(Record extracts):
##########
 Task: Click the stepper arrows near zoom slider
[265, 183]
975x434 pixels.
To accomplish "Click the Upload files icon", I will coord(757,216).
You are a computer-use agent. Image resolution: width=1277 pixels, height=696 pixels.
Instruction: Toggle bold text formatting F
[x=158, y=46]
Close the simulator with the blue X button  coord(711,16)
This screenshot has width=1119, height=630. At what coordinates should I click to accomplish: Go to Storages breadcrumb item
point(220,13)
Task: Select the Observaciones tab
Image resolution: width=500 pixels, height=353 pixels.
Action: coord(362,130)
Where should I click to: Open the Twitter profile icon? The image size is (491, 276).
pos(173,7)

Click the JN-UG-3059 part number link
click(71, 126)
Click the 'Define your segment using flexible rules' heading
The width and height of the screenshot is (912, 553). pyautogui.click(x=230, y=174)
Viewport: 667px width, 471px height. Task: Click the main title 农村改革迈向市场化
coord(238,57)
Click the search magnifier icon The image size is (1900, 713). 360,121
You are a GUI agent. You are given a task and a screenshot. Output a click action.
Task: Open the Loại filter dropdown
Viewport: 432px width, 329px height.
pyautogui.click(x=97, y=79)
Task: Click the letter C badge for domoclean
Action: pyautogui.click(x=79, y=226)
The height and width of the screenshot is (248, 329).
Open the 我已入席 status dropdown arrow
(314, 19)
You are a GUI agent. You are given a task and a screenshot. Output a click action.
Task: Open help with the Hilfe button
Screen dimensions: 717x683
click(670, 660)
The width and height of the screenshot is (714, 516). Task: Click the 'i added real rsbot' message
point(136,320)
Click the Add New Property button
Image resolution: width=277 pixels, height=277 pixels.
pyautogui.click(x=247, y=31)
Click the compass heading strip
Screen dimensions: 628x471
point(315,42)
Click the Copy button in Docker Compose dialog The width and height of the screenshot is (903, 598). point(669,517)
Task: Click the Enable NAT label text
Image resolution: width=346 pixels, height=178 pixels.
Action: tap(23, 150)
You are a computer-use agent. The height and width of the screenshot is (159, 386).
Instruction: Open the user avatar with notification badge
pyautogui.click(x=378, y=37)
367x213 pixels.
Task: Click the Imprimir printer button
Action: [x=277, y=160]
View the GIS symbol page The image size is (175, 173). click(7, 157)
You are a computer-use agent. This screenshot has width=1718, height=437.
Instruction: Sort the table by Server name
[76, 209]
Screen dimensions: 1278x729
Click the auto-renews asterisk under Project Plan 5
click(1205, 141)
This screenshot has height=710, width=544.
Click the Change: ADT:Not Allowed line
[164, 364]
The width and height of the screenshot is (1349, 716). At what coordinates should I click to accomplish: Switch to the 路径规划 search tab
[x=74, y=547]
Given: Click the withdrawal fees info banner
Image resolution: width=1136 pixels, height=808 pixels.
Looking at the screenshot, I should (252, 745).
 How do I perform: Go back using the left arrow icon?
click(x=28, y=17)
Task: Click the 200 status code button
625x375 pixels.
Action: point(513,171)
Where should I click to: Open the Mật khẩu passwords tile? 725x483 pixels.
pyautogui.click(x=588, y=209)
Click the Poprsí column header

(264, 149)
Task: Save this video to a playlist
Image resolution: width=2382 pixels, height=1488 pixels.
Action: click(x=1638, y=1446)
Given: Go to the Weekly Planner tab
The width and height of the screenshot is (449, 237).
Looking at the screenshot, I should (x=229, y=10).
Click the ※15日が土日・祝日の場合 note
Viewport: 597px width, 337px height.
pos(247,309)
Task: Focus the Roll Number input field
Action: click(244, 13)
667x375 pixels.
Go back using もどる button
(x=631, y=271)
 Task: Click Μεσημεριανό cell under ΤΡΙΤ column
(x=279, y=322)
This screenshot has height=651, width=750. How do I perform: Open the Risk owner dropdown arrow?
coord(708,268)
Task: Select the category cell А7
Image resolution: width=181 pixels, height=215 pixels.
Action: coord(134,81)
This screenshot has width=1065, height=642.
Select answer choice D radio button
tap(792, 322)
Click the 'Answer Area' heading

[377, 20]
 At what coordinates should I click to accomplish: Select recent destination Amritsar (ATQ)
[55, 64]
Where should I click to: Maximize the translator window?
##########
(What to produce):
Your task is to reproduce each entry exactly.

(Result of this exercise):
 Task: Click the stepper arrows near zoom slider
[265, 183]
975x434 pixels.
To accomplish "Click the Upload files icon", I will coord(757,216).
You are a computer-use agent. Image resolution: width=1277 pixels, height=696 pixels.
Instruction: Toggle bold text formatting F
[x=158, y=46]
Close the simulator with the blue X button  coord(711,16)
This screenshot has width=1119, height=630. At what coordinates should I click to accomplish: Go to Storages breadcrumb item
point(220,13)
Task: Select the Observaciones tab
Image resolution: width=500 pixels, height=353 pixels.
Action: coord(362,130)
Where should I click to: Open the Twitter profile icon? The image size is (491, 276).
pos(173,7)

Click the JN-UG-3059 part number link
click(71, 126)
Click the 'Define your segment using flexible rules' heading
The width and height of the screenshot is (912, 553). pyautogui.click(x=230, y=174)
Viewport: 667px width, 471px height. Task: Click the main title 农村改革迈向市场化
coord(238,57)
Click the search magnifier icon The image size is (1900, 713). 360,121
You are a GUI agent. You are given a task and a screenshot. Output a click action.
Task: Open the Loại filter dropdown
Viewport: 432px width, 329px height.
pyautogui.click(x=97, y=79)
Task: Click the letter C badge for domoclean
Action: pyautogui.click(x=79, y=226)
The height and width of the screenshot is (248, 329).
Open the 我已入席 status dropdown arrow
(314, 19)
You are a GUI agent. You are given a task and a screenshot. Output a click action.
Task: Open help with the Hilfe button
Screen dimensions: 717x683
click(670, 660)
The width and height of the screenshot is (714, 516). Task: Click the 'i added real rsbot' message
point(136,320)
Click the Add New Property button
Image resolution: width=277 pixels, height=277 pixels.
pyautogui.click(x=247, y=31)
Click the compass heading strip
Screen dimensions: 628x471
point(315,42)
Click the Copy button in Docker Compose dialog The width and height of the screenshot is (903, 598). point(669,517)
Task: Click the Enable NAT label text
Image resolution: width=346 pixels, height=178 pixels.
Action: tap(23, 150)
You are a computer-use agent. The height and width of the screenshot is (159, 386).
Instruction: Open the user avatar with notification badge
pyautogui.click(x=378, y=37)
367x213 pixels.
Task: Click the Imprimir printer button
Action: [x=277, y=160]
View the GIS symbol page The image size is (175, 173). click(7, 157)
You are a computer-use agent. This screenshot has width=1718, height=437.
Instruction: Sort the table by Server name
[76, 209]
Screen dimensions: 1278x729
Click the auto-renews asterisk under Project Plan 5
click(1205, 141)
This screenshot has height=710, width=544.
Click the Change: ADT:Not Allowed line
[164, 364]
The width and height of the screenshot is (1349, 716). At what coordinates should I click to accomplish: Switch to the 路径规划 search tab
[x=74, y=547]
Given: Click the withdrawal fees info banner
Image resolution: width=1136 pixels, height=808 pixels.
Looking at the screenshot, I should (252, 745).
 How do I perform: Go back using the left arrow icon?
click(x=28, y=17)
Task: Click the 200 status code button
625x375 pixels.
Action: point(513,171)
Where should I click to: Open the Mật khẩu passwords tile? 725x483 pixels.
pyautogui.click(x=588, y=209)
Click the Poprsí column header

(264, 149)
Task: Save this video to a playlist
Image resolution: width=2382 pixels, height=1488 pixels.
Action: click(x=1638, y=1446)
Given: Go to the Weekly Planner tab
The width and height of the screenshot is (449, 237).
Looking at the screenshot, I should (x=229, y=10).
Click the ※15日が土日・祝日の場合 note
Viewport: 597px width, 337px height.
pos(247,309)
Task: Focus the Roll Number input field
Action: click(244, 13)
667x375 pixels.
Go back using もどる button
(x=631, y=271)
 Task: Click Μεσημεριανό cell under ΤΡΙΤ column
(x=279, y=322)
This screenshot has height=651, width=750. How do I perform: Open the Risk owner dropdown arrow?
coord(708,268)
Task: Select the category cell А7
Image resolution: width=181 pixels, height=215 pixels.
Action: coord(134,81)
This screenshot has width=1065, height=642.
Select answer choice D radio button
tap(792, 322)
Click the 'Answer Area' heading

[377, 20]
 At what coordinates should I click to accomplish: Select recent destination Amritsar (ATQ)
[55, 64]
Where should I click to: Maximize the translator window?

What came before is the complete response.